**TEXTAUSZUG:**
+ + + + + + +
Erst später habe ich entdeckt und verstanden , dass ihr Leben von schweren Zeiten geprägt war.

Sie wurde während des ersten Weltkriegs am 20. Juli 1916 geboren, als jüngstes von 6 Kindern des Bäckermeisters Karl Held in Laichingen auf der schwäbischen Alb. In den schweren Jahren danach wäre sie gern länger zur Schule gegangen. Sie hätte auch ihren Emil gern eher geheiratet, aber erst musste noch der große Bruder unter die Haube. Als es im August 1939 endlich so weit war, zerstörte innerhalb einer Woche der 2. Weltkrieg alle Träume. Am 6. Juni 1940 kam ihre Tochter Sigrid zur Welt, aber das familiäre Glück war auf die wenigen Heimaturlaube beschränkt. Buchstäblich in den letzten Kriegstagen wurde Emil Banzhaf auf dem Balkan verschleppt und kehrte nie zurück.

Ich persönlich finde, es ist wenigstens eine kleine Genugtuung, dass sowohl der 6. Juni als auch der 20. Juli 1944 (die Geburtstage von Mutter und Tochter) Daten des Widerstands gegen Hitler und des Niedergangs der Macht wurden, die so viel sinnloses Leid über die Welt und diese junge Familie gebracht hatte.

Als allein erziehende Mutter und „Trümmerfrau“ war der Aufbau nach dem Krieg schwer. Sie musste ihre Wohnung in der Burgbergstraße den amerikanischen Besatzern überlassen und erzählte, dass Marlene Dietrich dort vorübergehend wohnte. Mit Fleiß und Mut gelang es ihr, sich durch Schneidern eine Existenz aufzubauen. Sie hat im fremden Erlangen neue Freunde gefunden und erlebt, wie vier Enkel und zwölf Urenkel zur Welt kamen und sie am Ende doch wieder von einer großen Familie umgeben war. Es gelang ihr nicht immer, die Grundstimmung von Einsamkeit zu überwinden und sich an den schönen Seiten des Lebens richtig zu freuen. Aber sie kümmerte sich treu und hingebungsvoll um andere Menschen, so lange sie die Kraft dazu aufbringen konnte.

In den letzten Jahren litt sie an der Alzheimerschen Krankheit und gegen Ende auch an zunehmender Gebrechlichkeit. Sie starb am 7. Juni in Streitberg an den Folgen einer Lungenentzündung. Wir sind dankbar, dass es ein friedliches Sterben war, das ihr weitere Ortswechsel und Schwierigkeiten ersparte. Vieles, was sie auszeichnete, hat unser Milein an den einen oder anderen von uns vererbt oder uns durch ihr Beispiel weitergegeben: Menschenfreundlichkeit, Großzügigkeit, Hilfsbereitschaft, Hartnäckigkeit und zupackendes Wesen. Nun vertrauen wir Gott, dass er auch die letzten Tränen zärtlich abwischt und das noch vollendet, was unvollendet geblieben ist.
+ + + + + + +
**DATEN ZUR ANALYSE:**
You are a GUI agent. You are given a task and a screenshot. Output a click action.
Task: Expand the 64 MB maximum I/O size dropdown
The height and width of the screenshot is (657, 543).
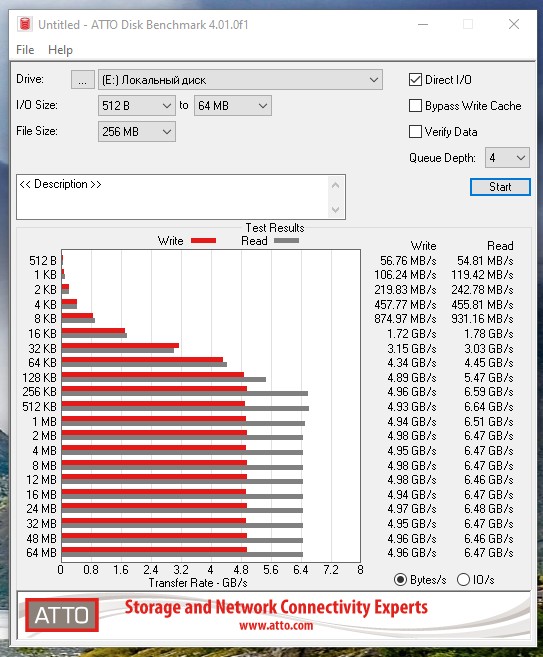(x=233, y=106)
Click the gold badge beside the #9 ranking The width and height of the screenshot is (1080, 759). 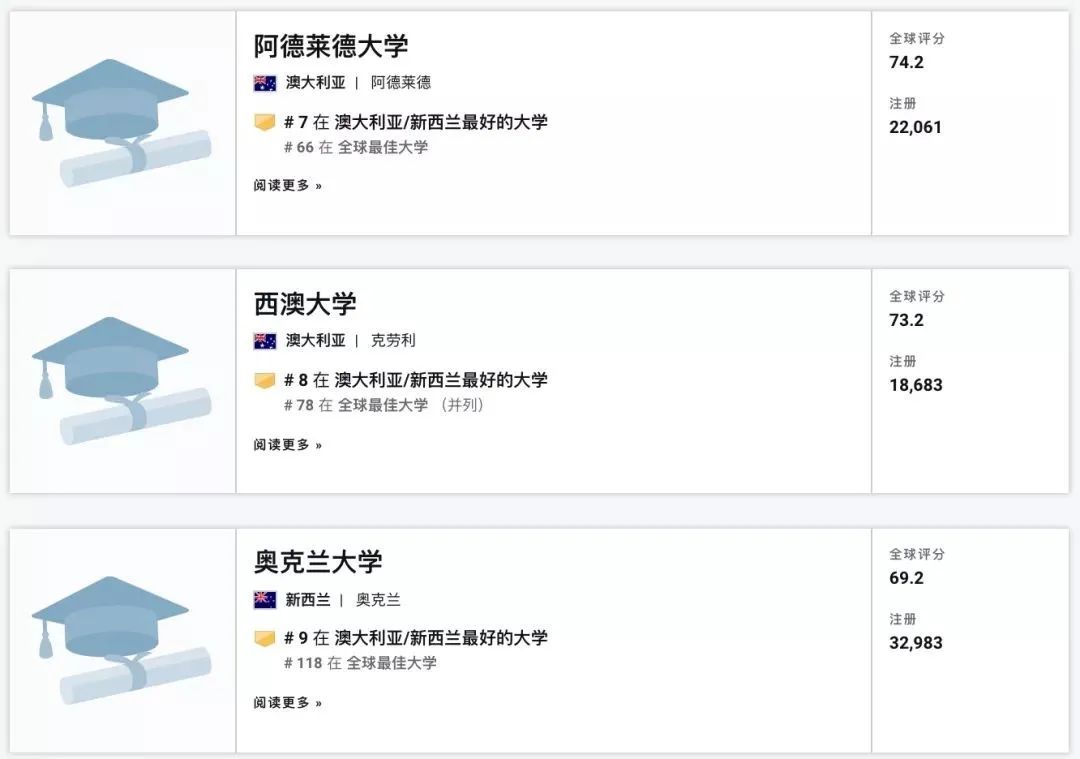[264, 639]
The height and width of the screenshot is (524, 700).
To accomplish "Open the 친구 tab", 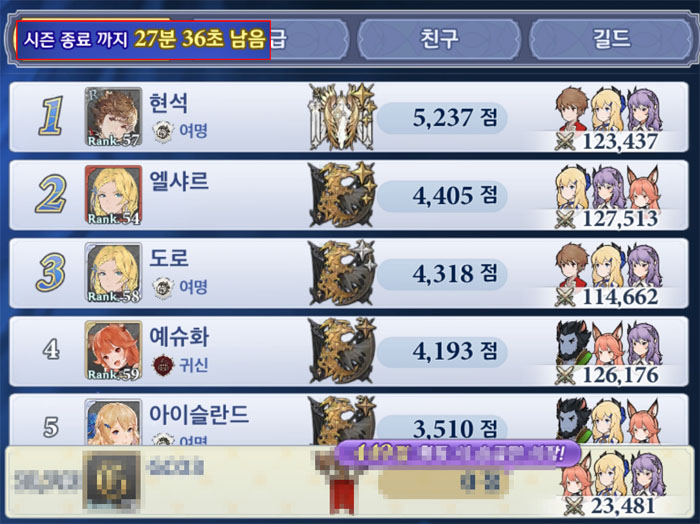I will 439,39.
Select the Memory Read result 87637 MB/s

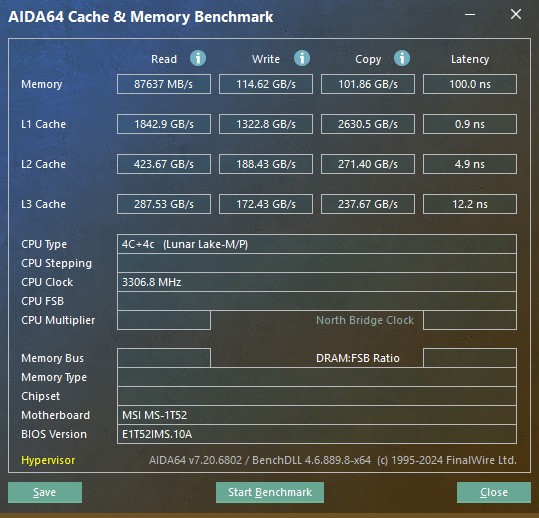164,84
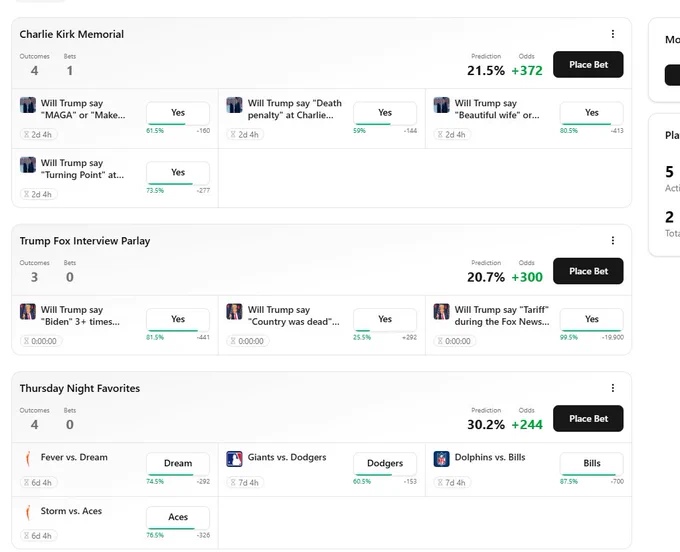This screenshot has width=680, height=552.
Task: Click the WNBA icon beside Fever vs. Dream
Action: point(28,459)
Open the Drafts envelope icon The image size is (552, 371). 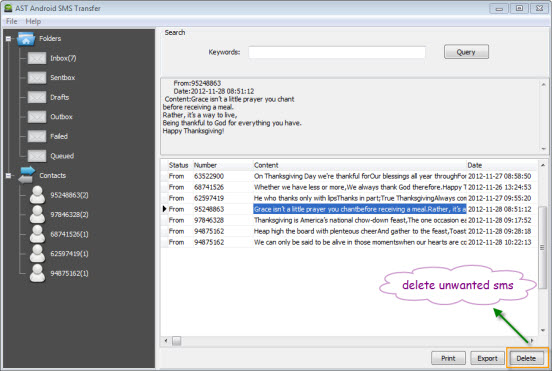(37, 97)

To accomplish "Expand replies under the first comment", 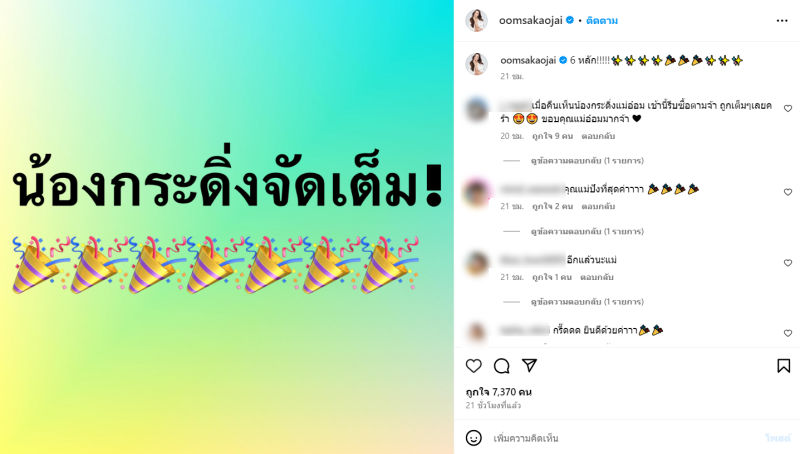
+ + + + + + +
**ZU ERLEDIGENDE AUFGABEN:**
1/ Beantworte anhand des Textauszugs die folgenden Fragen zu der darin beschriebenen Frau:
(a) In welchem Ort wurde sie geboren?
(b) An welchem Datum kam ihre Tochter Sigrid zur Welt?
(c) An den Folgen welcher Krankheit starb sie?
2/ Gib aus dem Textauszug alles von „Ich persönlich finde, es“ bis hinunter zu „Familie gebracht hatte.“ wortgetreu wieder.
Die Daten sind hierfür ohne Belang.

**ERGEBNISSE DER AUFGABEN:**
1/
(a) In Laichingen auf der schwäbischen Alb.
(b) Am 6. Juni 1940.
(c) An den Folgen einer Lungenentzündung.

2/
Ich persönlich finde, es ist wenigstens eine kleine Genugtuung, dass sowohl der 6. Juni als auch der 20. Juli 1944 (die Geburtstage von Mutter und Tochter) Daten des Widerstands gegen Hitler und des Niedergangs der Macht wurden, die so viel sinnloses Leid über die Welt und diese junge Familie gebracht hatte.